YOUR GOAL :: Extract the full Bond Watch article on falling US inflation below, reproducing every sentence of it verbatim.

TEXT BLOCK ::
»»

Welcome to interactive investor’s ‘Bond Watch’ series, covering the latest market and economic news – as well as analysis – that is relevant to bond investors.

Our goal is to make the notoriously complicated world of bond investing simpler, by analysing the week’s most important news and distilling it into a short, useful and accessible article for DIY investors.                

American inflation falls

Stock and bond markets cheered a greater-than-expected drop in US inflation this week.

Prices rose 3.3% in the year to May, lower than economists’ forecasts of 3.4%. Core inflation, which strips out volatile food and energy costs, was 3.4%.

In response, bond yields fell and shares rose around the world as investors priced in a greater likelihood of an interest rate cut in America in September.

Preston Caldwell, chief US economist for Morningstar, said: “The Federal Reserve is now calling for only one rate cut in 2024. But it’s likely their cautious inflation forecast will surprise to the downside, leading to two or more cuts this year.”

What the US does is often followed by other central banks around the world. So a more optimistic outlook for US interest rates should make it easier for the Bank of England to cut rates too.

««

[Data extracted from a collection]
»»

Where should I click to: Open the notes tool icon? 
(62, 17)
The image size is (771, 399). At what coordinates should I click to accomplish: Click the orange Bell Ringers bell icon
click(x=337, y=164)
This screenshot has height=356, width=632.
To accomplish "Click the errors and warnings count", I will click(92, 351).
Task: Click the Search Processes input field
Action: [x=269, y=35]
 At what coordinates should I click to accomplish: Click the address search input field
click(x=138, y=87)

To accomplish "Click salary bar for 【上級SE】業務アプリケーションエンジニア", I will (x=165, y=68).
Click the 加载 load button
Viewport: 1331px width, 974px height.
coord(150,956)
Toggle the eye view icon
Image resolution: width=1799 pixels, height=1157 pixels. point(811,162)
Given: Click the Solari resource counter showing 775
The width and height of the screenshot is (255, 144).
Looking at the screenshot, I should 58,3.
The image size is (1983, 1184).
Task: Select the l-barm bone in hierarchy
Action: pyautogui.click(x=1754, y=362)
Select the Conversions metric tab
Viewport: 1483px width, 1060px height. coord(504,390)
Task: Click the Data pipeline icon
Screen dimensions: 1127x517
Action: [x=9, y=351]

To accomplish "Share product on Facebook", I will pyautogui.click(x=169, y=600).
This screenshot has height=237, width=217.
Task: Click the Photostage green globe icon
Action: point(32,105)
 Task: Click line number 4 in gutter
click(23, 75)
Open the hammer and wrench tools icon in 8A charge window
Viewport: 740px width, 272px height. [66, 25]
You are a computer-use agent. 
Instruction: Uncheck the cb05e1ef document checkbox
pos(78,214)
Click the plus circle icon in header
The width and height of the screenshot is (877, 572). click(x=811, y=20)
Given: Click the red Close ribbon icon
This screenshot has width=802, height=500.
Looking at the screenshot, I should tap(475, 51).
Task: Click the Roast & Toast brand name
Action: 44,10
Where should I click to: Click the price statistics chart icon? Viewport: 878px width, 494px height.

««

RESPONSE BELOW ::
Welcome to interactive investor’s ‘Bond Watch’ series, covering the latest market and economic news – as well as analysis – that is relevant to bond investors.

Our goal is to make the notoriously complicated world of bond investing simpler, by analysing the week’s most important news and distilling it into a short, useful and accessible article for DIY investors.                

American inflation falls

Stock and bond markets cheered a greater-than-expected drop in US inflation this week.

Prices rose 3.3% in the year to May, lower than economists’ forecasts of 3.4%. Core inflation, which strips out volatile food and energy costs, was 3.4%.

In response, bond yields fell and shares rose around the world as investors priced in a greater likelihood of an interest rate cut in America in September.

Preston Caldwell, chief US economist for Morningstar, said: “The Federal Reserve is now calling for only one rate cut in 2024. But it’s likely their cautious inflation forecast will surprise to the downside, leading to two or more cuts this year.”

What the US does is often followed by other central banks around the world. So a more optimistic outlook for US interest rates should make it easier for the Bank of England to cut rates too.